# start of DATA SUPPLIED
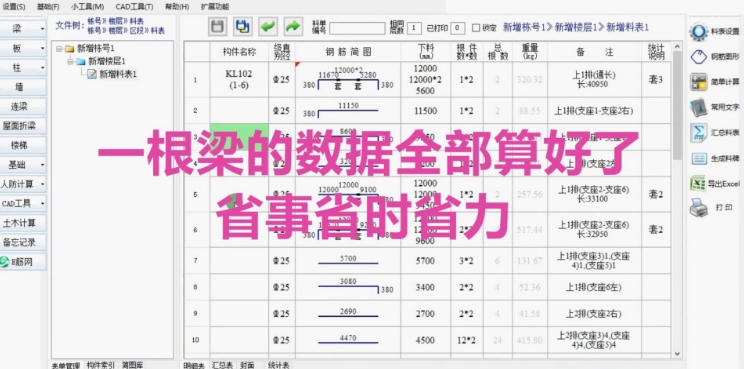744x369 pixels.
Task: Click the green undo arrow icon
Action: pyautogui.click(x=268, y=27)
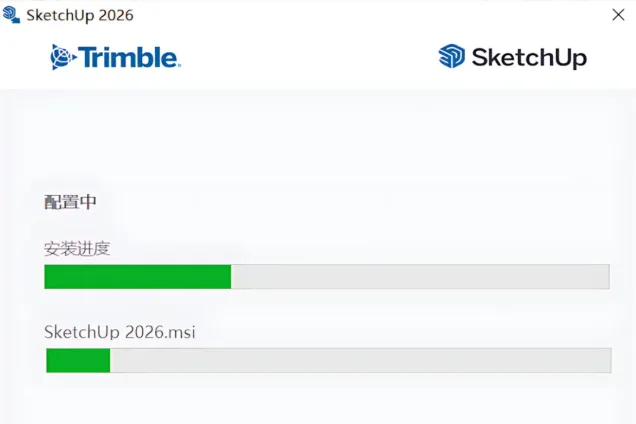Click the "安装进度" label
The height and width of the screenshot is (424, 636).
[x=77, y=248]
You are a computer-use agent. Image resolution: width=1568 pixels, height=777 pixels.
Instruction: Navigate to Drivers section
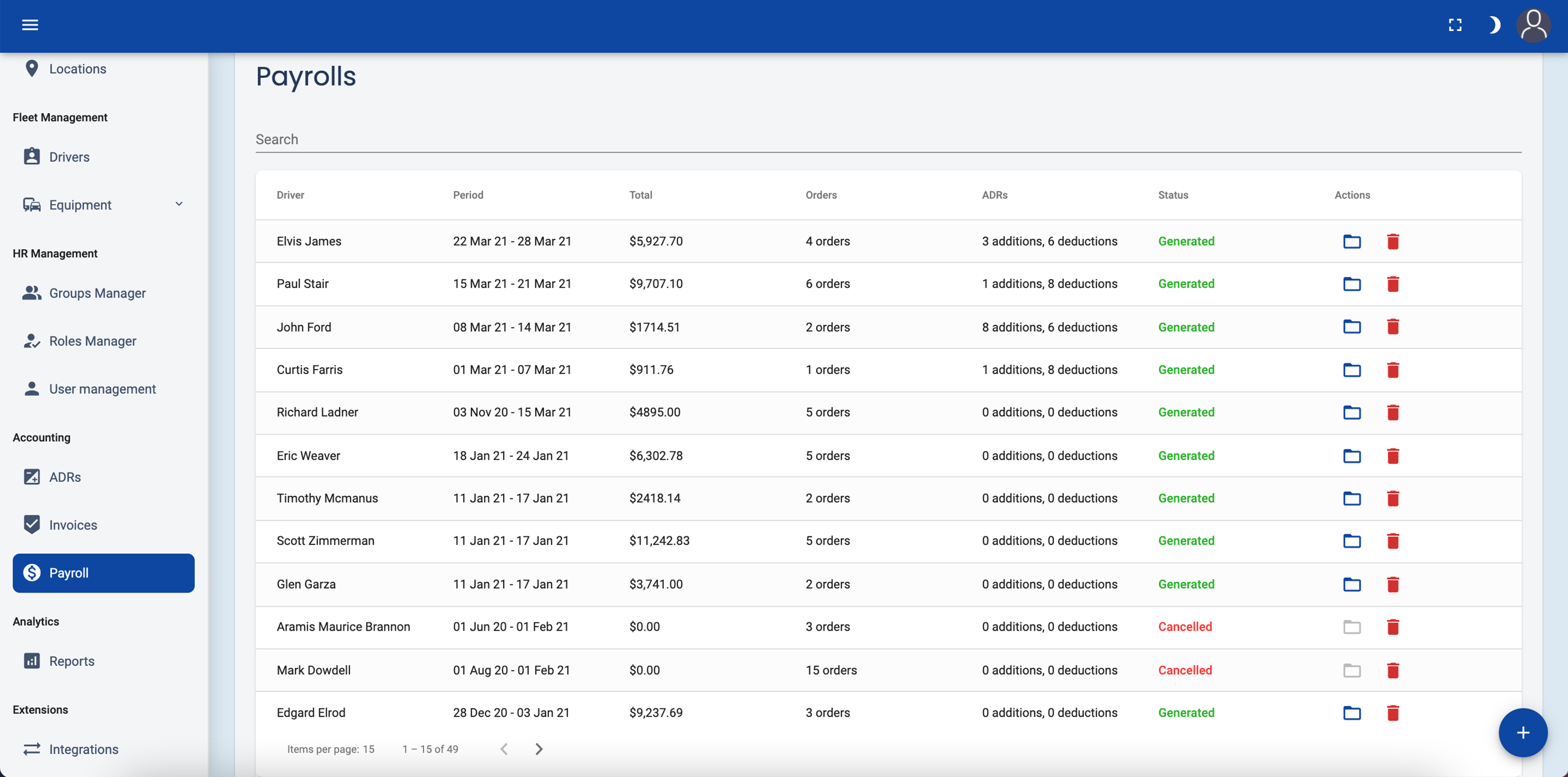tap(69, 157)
# end of DATA SUPPLIED
--- TASK OBJECTIVE ---
Reproduce every line of the material above verbatim, omitting the pictures.

--- CORRECT RESPONSE ---
744x369 pixels.
Task: Click the green undo arrow icon
Action: pyautogui.click(x=268, y=27)
Click the "安装进度" label
The height and width of the screenshot is (424, 636).
[x=77, y=248]
You are a computer-use agent. Image resolution: width=1568 pixels, height=777 pixels.
Instruction: Navigate to Drivers section
tap(69, 157)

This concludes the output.